You'll never get an answer from the FSF on licensing; they'll just send
you a form mail asking you for money. So, don't bother asking.
You have to ask yourself two questions:
1 - Is filebench a parser generator? From what you've said, it seems
that it isn't. If it isn't a parser generator (ie. if it just *contains*
a parser, and it isn't a program (like yacc/Bison/Antlr/etc) which
actually *creates* a parser) then you can distribute filebench under any
licence you want, even though you have used Bison to generate a parser
which you have included in filebench, and even though filebench uses the
Bison skeleton. This much is obvious; Bison would be unusable in most
environments without this exception.
2 - Do you actually *want* to distribute filebench with a *more*
restrictive licence that contaminates the rest of your code, and
restricts your ability to distribute your code freely? If so, you can.
This is what the "Alternatively" section is about.

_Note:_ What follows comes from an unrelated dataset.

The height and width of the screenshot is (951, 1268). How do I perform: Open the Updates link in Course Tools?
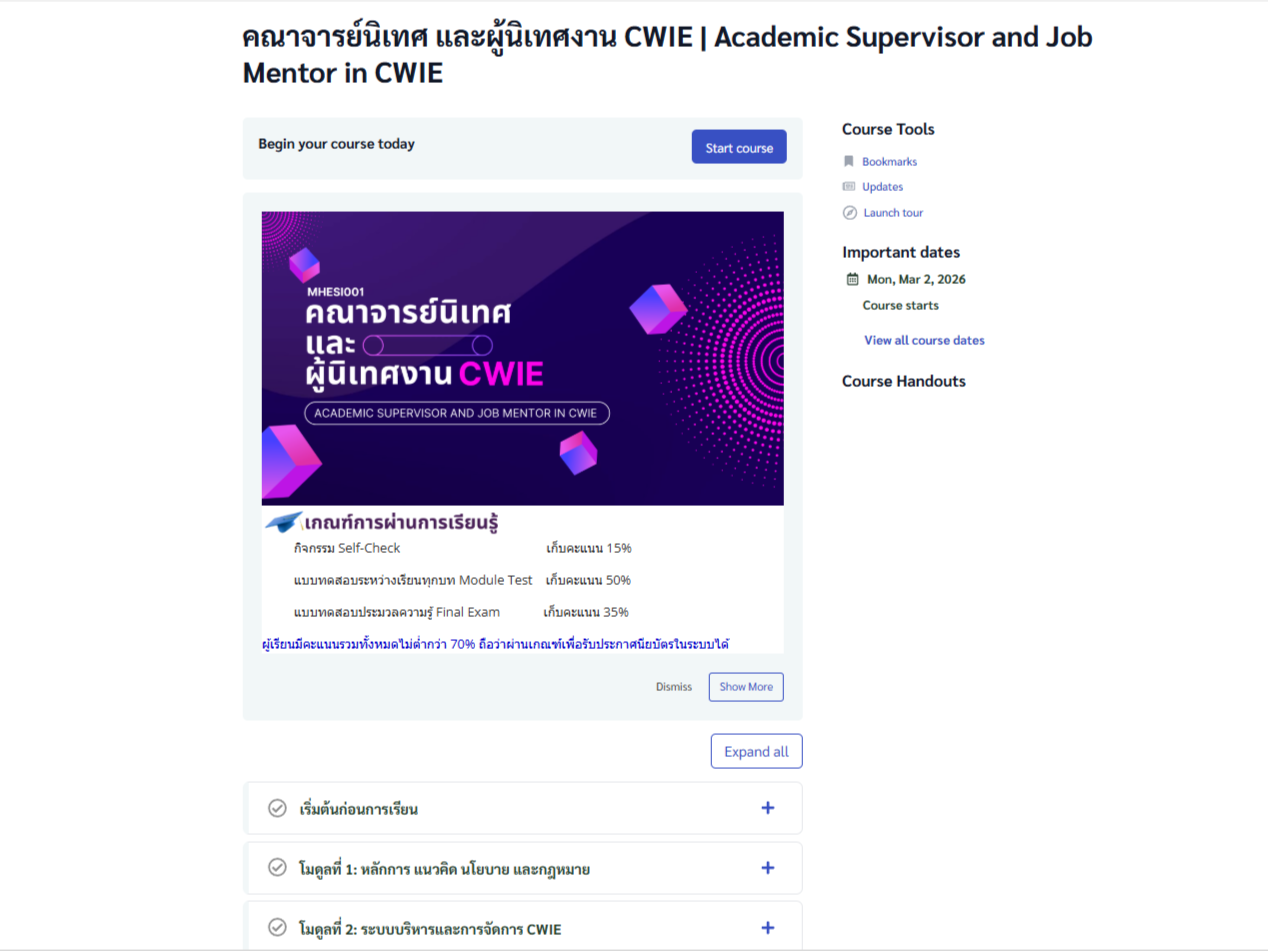tap(882, 187)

You can completely
ignore the "Alternatively" section, unless you have some sort of
ideology issue with licences.
I think your confusion is:
It is less clear than I thought.
Let A be a work with a parser generated by bison and assume that A is not a
parser generator. It appears that the exception allows the authors of A to
place A under any license they want to, effectively overriding the
GPL-and-exception. Suppose they choose something like the MIT license. Then
No - you can't over-ride the "GPL-and-exception". You can only over-ride
the "-and-exception":
| Alternatively, if you modify or redistribute
| the parser skeleton itself, you may (at your option) remove this
| special exception, which will cause the skeleton and the resulting
| Bison output files to be licensed under the GNU General Public
| License without this special exception.
In other words, you can make the licensing *more* restrictive, by
reverting back to GPL, but you can't make it *less* restrictive.
I'm sure you're Ok. But, if you're really concerned, you can always
switch to Antlr, which has a free licence, rather than a "Free" licence.